- [Stated task]
Count the lines in the data below that contain the string "computer". How many are there? Reply with the number only.

- [Data supplied]
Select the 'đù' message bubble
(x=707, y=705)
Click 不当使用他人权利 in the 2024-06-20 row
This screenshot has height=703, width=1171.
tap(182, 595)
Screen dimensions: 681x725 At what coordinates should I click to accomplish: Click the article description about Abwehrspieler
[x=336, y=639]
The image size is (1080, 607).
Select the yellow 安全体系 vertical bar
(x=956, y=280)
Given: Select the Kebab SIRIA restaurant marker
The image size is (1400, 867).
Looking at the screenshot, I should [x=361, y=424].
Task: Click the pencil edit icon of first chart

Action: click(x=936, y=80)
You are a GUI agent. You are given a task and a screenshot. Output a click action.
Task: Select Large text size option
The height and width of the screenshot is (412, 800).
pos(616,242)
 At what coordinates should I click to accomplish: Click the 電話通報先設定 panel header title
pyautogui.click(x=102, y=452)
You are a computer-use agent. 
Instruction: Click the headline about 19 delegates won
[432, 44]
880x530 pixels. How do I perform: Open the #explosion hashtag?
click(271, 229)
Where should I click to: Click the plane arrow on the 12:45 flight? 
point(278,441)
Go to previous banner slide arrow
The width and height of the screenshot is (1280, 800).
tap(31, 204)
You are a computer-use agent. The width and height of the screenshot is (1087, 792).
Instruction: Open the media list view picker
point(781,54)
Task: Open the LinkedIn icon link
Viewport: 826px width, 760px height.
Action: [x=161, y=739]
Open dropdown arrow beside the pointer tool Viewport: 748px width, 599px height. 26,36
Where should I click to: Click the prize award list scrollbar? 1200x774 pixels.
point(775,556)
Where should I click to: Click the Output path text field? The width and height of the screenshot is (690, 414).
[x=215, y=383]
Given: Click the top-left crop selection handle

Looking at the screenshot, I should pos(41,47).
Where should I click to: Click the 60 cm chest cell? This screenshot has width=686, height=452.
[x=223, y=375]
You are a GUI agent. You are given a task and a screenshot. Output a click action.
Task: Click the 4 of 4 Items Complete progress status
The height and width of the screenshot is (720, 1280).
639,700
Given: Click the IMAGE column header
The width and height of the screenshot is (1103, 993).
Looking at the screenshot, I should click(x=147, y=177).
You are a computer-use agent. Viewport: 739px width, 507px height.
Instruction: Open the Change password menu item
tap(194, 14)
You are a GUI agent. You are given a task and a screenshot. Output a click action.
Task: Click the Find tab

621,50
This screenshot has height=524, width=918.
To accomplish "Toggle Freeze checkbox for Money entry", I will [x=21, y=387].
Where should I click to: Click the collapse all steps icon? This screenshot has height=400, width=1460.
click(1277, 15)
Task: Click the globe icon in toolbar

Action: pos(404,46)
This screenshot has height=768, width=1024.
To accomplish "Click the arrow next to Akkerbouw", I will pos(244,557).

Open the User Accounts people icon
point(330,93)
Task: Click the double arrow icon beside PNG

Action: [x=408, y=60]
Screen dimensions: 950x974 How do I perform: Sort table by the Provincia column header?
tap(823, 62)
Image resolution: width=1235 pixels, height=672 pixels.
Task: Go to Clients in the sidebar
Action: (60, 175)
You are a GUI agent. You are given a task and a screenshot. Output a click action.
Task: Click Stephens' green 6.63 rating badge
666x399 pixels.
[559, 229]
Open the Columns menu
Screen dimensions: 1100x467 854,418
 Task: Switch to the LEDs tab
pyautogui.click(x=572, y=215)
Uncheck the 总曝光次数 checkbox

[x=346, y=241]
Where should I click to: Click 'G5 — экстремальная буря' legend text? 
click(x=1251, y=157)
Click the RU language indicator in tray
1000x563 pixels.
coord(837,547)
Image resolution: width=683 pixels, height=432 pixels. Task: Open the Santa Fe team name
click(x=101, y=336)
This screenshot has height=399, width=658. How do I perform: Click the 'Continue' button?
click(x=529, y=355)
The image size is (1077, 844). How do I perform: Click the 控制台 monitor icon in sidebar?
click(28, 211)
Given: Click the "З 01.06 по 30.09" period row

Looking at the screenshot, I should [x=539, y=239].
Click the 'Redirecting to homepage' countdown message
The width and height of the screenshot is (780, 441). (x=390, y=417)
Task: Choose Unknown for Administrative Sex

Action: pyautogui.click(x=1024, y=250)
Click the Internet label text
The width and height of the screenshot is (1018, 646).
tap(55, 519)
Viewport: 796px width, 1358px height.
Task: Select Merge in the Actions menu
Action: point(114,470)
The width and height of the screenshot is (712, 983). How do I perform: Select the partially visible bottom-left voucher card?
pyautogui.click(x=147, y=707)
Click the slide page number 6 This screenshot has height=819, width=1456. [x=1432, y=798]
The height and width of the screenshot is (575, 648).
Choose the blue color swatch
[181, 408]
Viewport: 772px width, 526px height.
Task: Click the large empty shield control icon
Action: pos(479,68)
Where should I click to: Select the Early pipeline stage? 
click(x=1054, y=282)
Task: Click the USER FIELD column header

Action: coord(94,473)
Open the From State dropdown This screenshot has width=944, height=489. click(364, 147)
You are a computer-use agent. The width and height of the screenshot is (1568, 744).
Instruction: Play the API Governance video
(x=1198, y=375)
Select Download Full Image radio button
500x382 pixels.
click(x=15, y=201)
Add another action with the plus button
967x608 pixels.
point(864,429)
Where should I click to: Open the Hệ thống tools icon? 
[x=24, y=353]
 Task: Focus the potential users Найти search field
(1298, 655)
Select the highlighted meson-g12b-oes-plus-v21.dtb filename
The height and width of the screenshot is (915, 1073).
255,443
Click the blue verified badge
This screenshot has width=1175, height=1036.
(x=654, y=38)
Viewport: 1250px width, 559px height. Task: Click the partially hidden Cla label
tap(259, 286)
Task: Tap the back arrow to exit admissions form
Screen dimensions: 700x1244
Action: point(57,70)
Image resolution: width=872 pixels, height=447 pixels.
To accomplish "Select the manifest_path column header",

- [Answer to this exercise]
4